У дверей Вали Женя остановился, прислушался. И, только убедившись, что все спокойно, позвонил. Застучали в коридоре каблучки.

— Женя? — удивилась Валя. — Ты раньше времени?

Они вошли в комнату, навстречу им поднялся невысокий изящный мужчина, в первую минуту Костик принял его за подростка.

— Садык! — сказал Женя. — Ехать надо.

— Сейчас? — спросил Садык, показывая на стол, где расставлены были яства, предусмотрительно запасенные Женей.

— Шеф сказал, что не сможет сюда приехать, ждет нас по дороге на аэродром. Возьмем такси и покатим.

— Где ждет? — испуганно спросил Садык.

— На автобусной остановке перед аэропортом. Так что собирайся.

— Да, — сказал Садык. — Самое время.

Эти слова были сигналом. Костик и Женя не успели опомниться, как перед ними возникли двое мужчин, а сзади раздался голос:

— Не двигаться. Руки вверх.

— Доставляйте! — сказал невесть откуда взявшийся немолодой капитан.

… Они сделали несколько крутых поворотов — Белый все еще проверял: не прилип ли кто позади? Но вроде все было спокойно.

Быстро темнело, только в просветах между домами, когда виднелся недальний горизонт, возникала голубая полосочка неба.

На выезде из города Белый включил фары. Дорога была плохой, рисковать машиной Белый не хотел.

— На точке, — доложил Выборный.

— Будьте готовы, — ответил Чернобыльский. — По нашим расчетам, они должны быть в пределах пяти-семи минут.

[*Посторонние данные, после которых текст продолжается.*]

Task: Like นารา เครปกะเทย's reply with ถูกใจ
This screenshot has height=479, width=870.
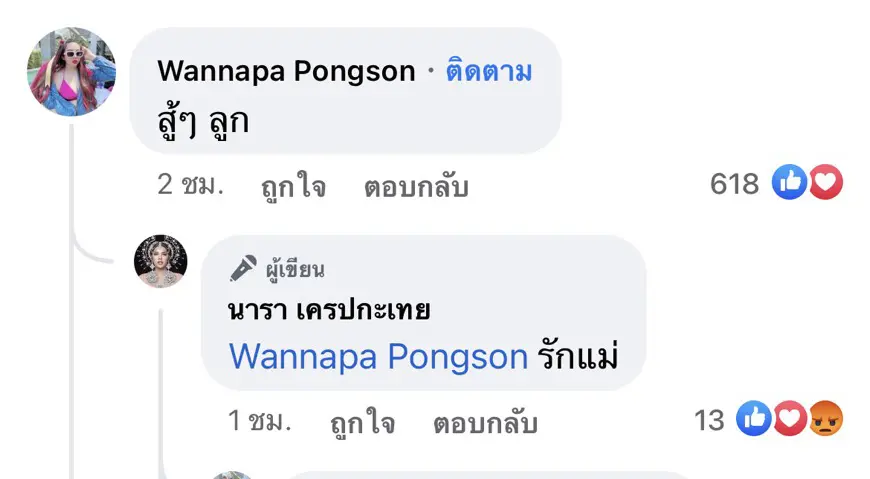Action: pyautogui.click(x=362, y=422)
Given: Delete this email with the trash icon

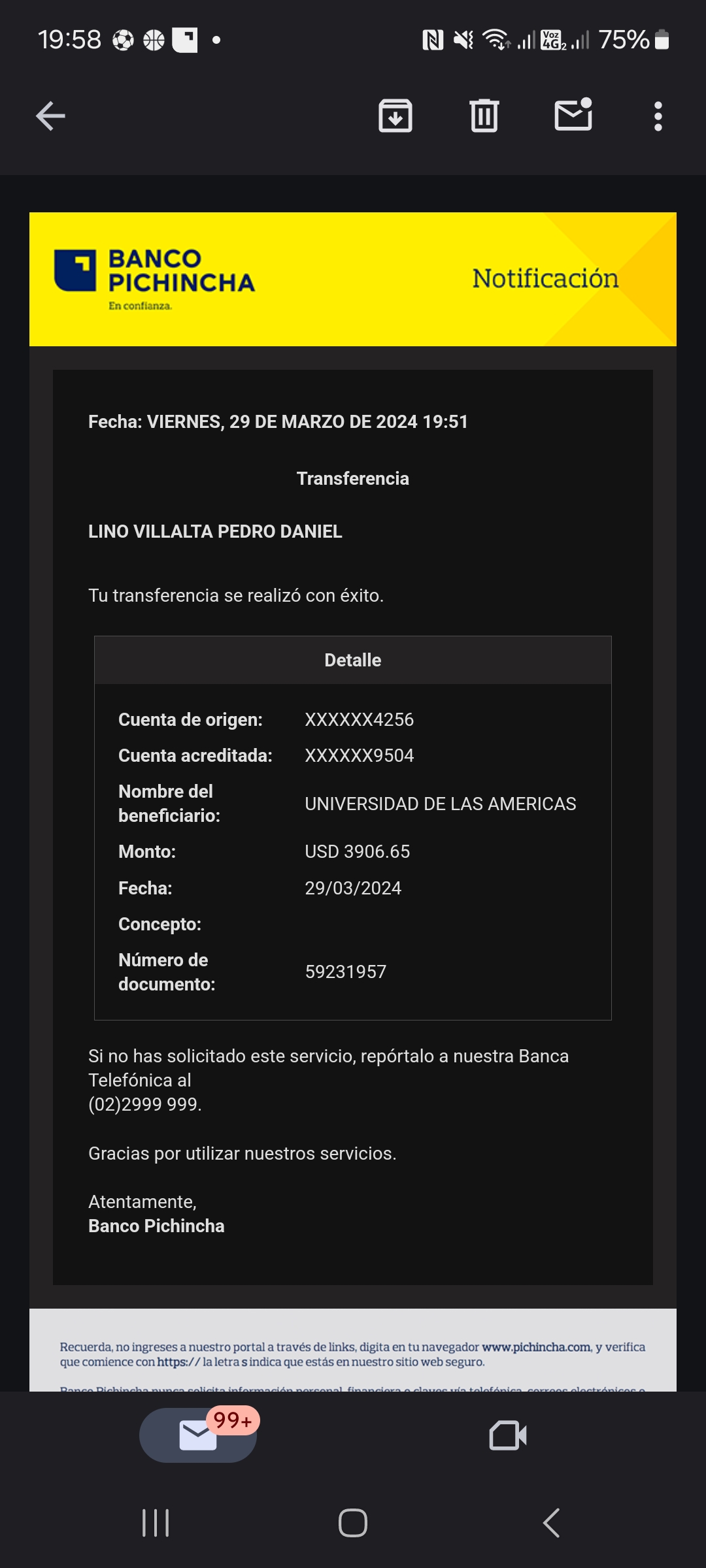Looking at the screenshot, I should [x=484, y=116].
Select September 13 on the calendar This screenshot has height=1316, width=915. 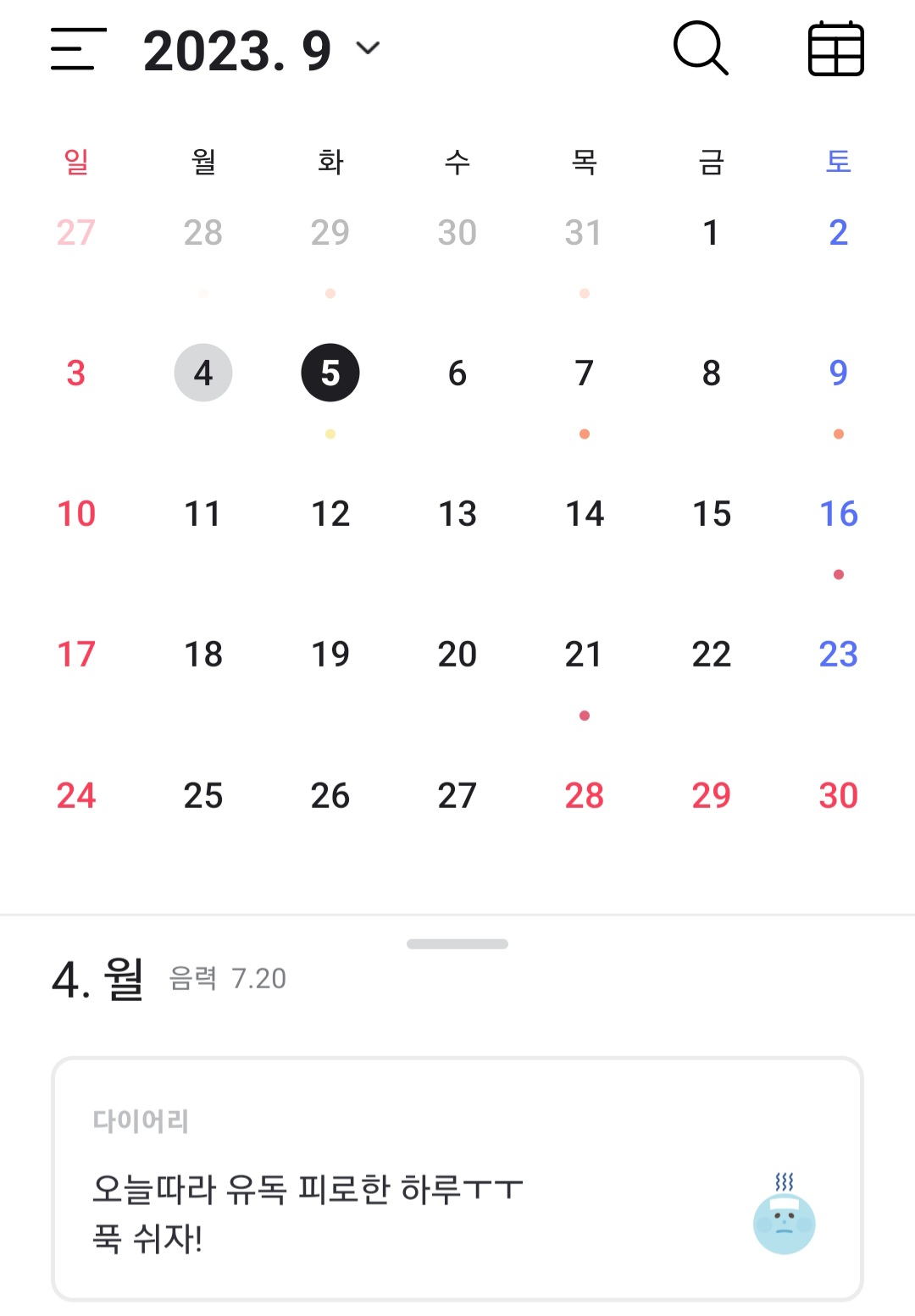(458, 514)
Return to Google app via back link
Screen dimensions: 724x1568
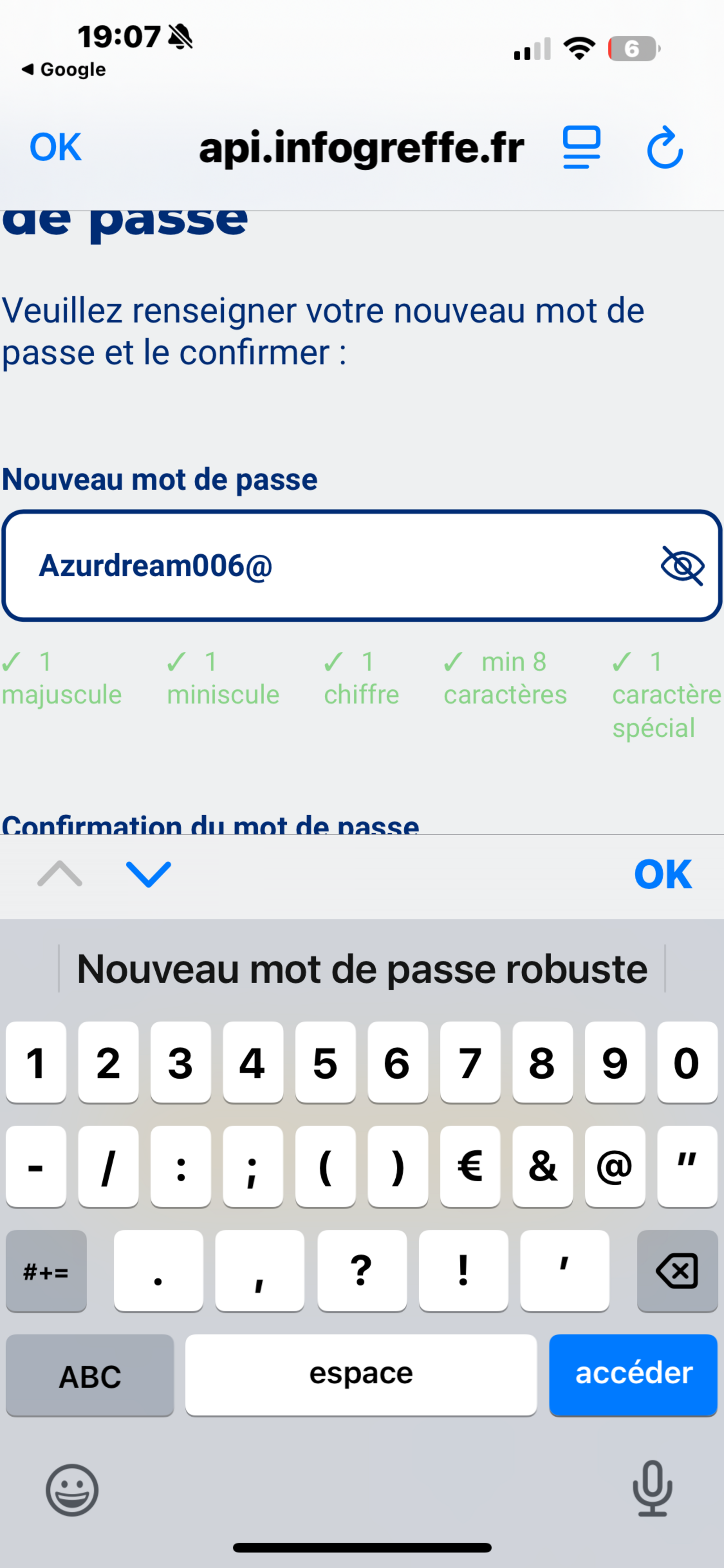(63, 70)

…Когда Скобцов и Приходько явились домой к Варенику, прихватив с собой толстяка Сташевского, Выборный несколько оторопел от их наглости. Так просто? Среди бела дня? Затем события получили неожиданный оборот. Костик и Женя отправились вдвоем. Их сообщение, переданное Садыку, разъяснило и облегчило ситуацию. Точка встречи за городом позволяла брать преступников с надеждой на то, что в возможной перестрелке не пострадают посторонние люди. Да и разделение группы шло на руку — все же не четверо, а двое.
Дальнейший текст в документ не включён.